Failing to acknowledge the challenges we face in doing this will lead to a failure in our attempts to do so. We need to challenge and disrupt assumptions, attitudes, norms and practices, creating cultures that are “fairer, more equal, more kind” (Stodd, 2016, p7), where everyone can flourish. This requires a more responsible type of leadership; “Social Leadership”; characterised by humility, curiosity, a willingness to learn, and to fight bravely for what is right (Stodd, 2016).
bold is a creative, innovative Social Leadership project, delivered by Queen Margaret and Edinburgh Universities, funded by the Life Changes Trust. It brings together people living with dementia in different ways on an equal footing. It provides opportunities for people to develop their social leadership skills and flourish as leaders in dementia and make communities places where people living with dementia can flourish too.
This presentation focuses on the significant impact that bold has made in the development of social leaders in dementia and the impact they have made in their own communities since the project launched in 2019.

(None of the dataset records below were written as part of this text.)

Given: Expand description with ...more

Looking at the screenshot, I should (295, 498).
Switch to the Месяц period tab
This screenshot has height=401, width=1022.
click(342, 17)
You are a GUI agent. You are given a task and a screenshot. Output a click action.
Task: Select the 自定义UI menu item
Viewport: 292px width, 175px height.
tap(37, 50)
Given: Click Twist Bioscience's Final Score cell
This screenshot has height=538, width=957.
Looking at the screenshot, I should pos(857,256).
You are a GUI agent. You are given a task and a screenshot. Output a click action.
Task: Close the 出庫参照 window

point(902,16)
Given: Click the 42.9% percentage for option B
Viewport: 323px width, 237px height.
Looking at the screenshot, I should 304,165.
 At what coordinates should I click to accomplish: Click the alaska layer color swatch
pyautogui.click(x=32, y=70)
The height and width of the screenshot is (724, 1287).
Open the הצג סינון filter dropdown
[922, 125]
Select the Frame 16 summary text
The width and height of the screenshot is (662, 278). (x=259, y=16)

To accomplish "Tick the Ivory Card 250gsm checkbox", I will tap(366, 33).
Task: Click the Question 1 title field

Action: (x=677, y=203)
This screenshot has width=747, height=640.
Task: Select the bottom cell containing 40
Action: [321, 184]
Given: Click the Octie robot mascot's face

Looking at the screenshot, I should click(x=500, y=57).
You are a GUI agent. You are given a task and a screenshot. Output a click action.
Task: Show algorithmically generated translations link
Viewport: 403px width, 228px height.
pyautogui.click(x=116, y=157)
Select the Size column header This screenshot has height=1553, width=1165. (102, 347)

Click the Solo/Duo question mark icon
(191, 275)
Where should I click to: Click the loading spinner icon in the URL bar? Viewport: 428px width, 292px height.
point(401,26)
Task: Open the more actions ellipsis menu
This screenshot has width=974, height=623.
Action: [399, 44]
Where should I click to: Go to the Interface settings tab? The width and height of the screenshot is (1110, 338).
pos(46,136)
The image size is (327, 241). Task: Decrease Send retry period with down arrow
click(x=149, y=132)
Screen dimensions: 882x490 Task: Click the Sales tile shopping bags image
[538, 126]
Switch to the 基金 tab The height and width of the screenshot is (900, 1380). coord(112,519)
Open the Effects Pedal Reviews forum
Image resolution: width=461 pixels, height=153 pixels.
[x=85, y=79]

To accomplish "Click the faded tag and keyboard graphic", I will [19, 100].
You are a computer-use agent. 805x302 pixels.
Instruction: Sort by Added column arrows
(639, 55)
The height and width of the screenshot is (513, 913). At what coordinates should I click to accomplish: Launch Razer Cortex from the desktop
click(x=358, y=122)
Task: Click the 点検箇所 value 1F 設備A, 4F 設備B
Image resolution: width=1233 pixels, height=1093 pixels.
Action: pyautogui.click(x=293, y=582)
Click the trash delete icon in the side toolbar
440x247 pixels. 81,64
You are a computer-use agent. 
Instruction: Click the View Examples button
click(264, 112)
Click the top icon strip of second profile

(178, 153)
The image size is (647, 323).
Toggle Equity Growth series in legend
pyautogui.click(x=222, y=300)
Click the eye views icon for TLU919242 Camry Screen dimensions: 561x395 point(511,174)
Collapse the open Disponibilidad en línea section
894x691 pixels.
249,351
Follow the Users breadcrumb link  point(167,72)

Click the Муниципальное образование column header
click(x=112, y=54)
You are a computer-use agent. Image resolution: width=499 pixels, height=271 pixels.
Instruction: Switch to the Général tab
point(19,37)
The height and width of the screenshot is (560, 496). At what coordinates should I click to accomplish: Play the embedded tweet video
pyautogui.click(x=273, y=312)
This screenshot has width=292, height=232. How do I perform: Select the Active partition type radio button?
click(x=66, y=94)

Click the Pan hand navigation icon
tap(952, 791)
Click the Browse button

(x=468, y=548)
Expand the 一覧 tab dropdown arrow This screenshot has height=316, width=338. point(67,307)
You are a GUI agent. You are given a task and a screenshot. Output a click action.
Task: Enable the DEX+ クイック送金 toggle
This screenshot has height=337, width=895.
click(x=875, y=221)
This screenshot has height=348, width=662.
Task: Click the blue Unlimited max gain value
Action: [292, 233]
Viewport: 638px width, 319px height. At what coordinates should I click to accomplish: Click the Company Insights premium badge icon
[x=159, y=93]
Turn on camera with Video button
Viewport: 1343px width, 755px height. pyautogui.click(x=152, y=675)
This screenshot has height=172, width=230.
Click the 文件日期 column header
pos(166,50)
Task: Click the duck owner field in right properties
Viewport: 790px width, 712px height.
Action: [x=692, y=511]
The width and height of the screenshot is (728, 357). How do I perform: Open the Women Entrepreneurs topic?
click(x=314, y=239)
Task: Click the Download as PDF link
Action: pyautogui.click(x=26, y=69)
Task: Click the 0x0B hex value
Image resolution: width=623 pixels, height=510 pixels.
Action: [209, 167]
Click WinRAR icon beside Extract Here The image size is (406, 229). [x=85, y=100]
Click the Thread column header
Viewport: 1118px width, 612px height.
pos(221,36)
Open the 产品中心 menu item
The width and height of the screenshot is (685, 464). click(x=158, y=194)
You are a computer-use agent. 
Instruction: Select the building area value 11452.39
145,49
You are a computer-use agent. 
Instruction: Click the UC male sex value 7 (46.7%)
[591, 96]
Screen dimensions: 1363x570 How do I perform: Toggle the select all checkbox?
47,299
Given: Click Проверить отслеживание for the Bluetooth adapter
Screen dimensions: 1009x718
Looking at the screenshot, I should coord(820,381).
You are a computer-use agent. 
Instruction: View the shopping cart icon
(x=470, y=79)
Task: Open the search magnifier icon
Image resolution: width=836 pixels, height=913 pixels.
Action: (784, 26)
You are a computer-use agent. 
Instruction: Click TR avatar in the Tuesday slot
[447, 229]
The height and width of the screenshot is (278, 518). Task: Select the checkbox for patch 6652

Having spent many years leading music workshops for people living with dementia, Dr Frankie Greenwood has a strong interest in how connections between people with and without the ability to use words to communicate develop in creative ways. Her PhD research explored the experience of making meaningful connections with people with advanced dementia, and has brought deep insight into how relationships between people with and without dementia can flourish throughout the dementia journey. As a bold Project Facilitator, Dr Greenwood is committed to the ongoing development of fully inclusive communities, and creating spaces where people living with dementia can flourish.
Professor Brendan McCormack's work has always focused on person-centred practice, gerontological nursing, and practice development. This research has resulted in successful long-term collaborations in Ireland, the UK, Norway, The Netherlands, Canada, Australia, Slovenia and South Africa. He is particularly interested in the use of arts and creativity in healthcare research and development.